As reviewed in a previous blog, infertility is a growing global problem, with record low fertility rates reported in the U.S. While there are a number of contributing factors, perhaps most notably exposure to environmental toxins, a systematic review published in BMC Women’s Health examined the association between poor sleep and infertility in women. Nineteen studies were included in this review, grouped into one of three categories: those related to (1) sleep disturbance and infertility among reproductive-age women, (2) sleep disturbance and women receiving fertility treatments, and (3) obstructive sleep apnea (OSA) and infertility. The studies ranged in both size and type; for example, there were 9 studies included in the first category, a mix of prospective cohort and cross-sectional studies, ranging in size from just over 200 to over 50,000 women. A variety of measures of sleep were utilized across these studies, including subjective measurements such as the Epworth Sleepiness Scale and the Pittsburgh Sleep Quality Index, as well as objective measurements including polysomnography (the gold standard) and actigraphy. The studies included in the first category generally reported a positive association between sleep disturbances (excluding sleep apnea) and infertility, with a nearly 4-fold higher risk for developing infertility among women reporting sleep disorders versus those without.
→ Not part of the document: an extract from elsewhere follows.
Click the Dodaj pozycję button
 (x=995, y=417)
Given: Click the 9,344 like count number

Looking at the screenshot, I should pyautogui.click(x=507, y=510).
Cross-sectional data from both China and the U.S. suggests a U-shaped association between sleep and fertility among women, with approximately 7 hours of sleep per night at the lowest point of the U (another study based in the U.S. also found a U-shaped association, with 8.5 hours as the ideal, and regular sleeping/waking times as protective). It’s important to note that this cross-sectional data cannot rule out reverse causation, i.e., that infertility may interfere with sleep.
Among women receiving fertility treatment, 24-57% report sleep disturbances, including 42-69% receiving in-vitro fertilization (IVF) or intracytoplasmic sperm injection (ICSI) treatments, suggesting sleeping problems are quite common among these women. Subjective measures of sleep have been shown to impair the effectiveness of fertility treatments. For example, in one prospective cohort which included nearly 1300 women receiving IVF/ICSI, poor sleep (such as shorter or longer duration, difficulty falling asleep, inappropriate sleep time, etc.) had a significant reduction in the number of retrieved and mature oocytes. Another prospective study that included more than 3000 women found a higher pregnancy and live birth rate among those with good sleep quality. While not all studies found an association, generally, a duration of 7-8 hours of sleep per night was associated with the highest treatment success.
OSA is a well-recognized risk factor for infertility, particularly for polycystic ovarian syndrome (PCOS); women with PCOS are 4 times more likely to have OSA. One 14-year long study based in Taiwan found a more than 2-fold higher prevalence of OSA among women with infertility. Sleep apnea has also been linked to lower levels of luteinizing hormone (LH) and follicle-stimulating hormone (FSH), and to be associated with Anti-Müllerian hormone (AMH) levels among women with PCOS. Women with OSA have also been shown to need higher levels of gonadotropin and to have lower peak estradiol, fewer retrieved oocytes, as well as high-quality and available embryos.
There are a number of limitations of this analysis, including a lack of a meta-analysis (studies were only reviewed in isolation), heterogeneity in methodology, reliance on self-reporting, etc., as well as the real possibility of reverse causation. For example, anxiety and depression are more common among women with subfertility and/or receiving fertility treatments, which may, in turn, impact normal sleeping patterns.
This systematic review also discusses potential mechanisms for the influence of disturbed sleep on fertility. This includes disruptions in the circadian system, which is also involved in regulating the reproductive system. For example, recent evidence indicates that the pituitary gland, ovary, uterus, and oviduct have functional molecular clocks, and the function of these clocks influences gonadotropin secretion, ovulation, and parturition. Circadian clocks may influence steroid biosynthesis, the sensitivity of the endometrium to steroids, LG gene expression, etc. Indeed, small studies have found that polymorphisms within clock genes (ARNTL and NPAS2) have been associated not only with miscarriages and pregnancy rates, but also with mood, seasonal variations, and sleep length. Melatonin has been suggested as a possible adjunctive therapy for women attempting to improve fertility with mixed results. For example, a prospective cohort study found that melatonin supplementation more than doubled clinical pregnancy rates, ongoing pregnancy rates, and live birth rates when dosed at 2mg per day. However, a systematic review found that despite a significant increase in fertilization rates, melatonin supplementation was not linked to higher clinical pregnancy rates.
Other possible mechanisms discussed in this review include higher reactive oxygen species damage and increased inflammation, as potential factors that impair fertility. Other recent studies suggest elevated homocysteine and polymorphisms in the MTHFR gene may also influence fertility rates. Collectively, these studies suggest that therapies targeting improved sleep duration and quality, as well as anti-inflammatory and antioxidant regimens, should be considered for women attempting to improve fertility.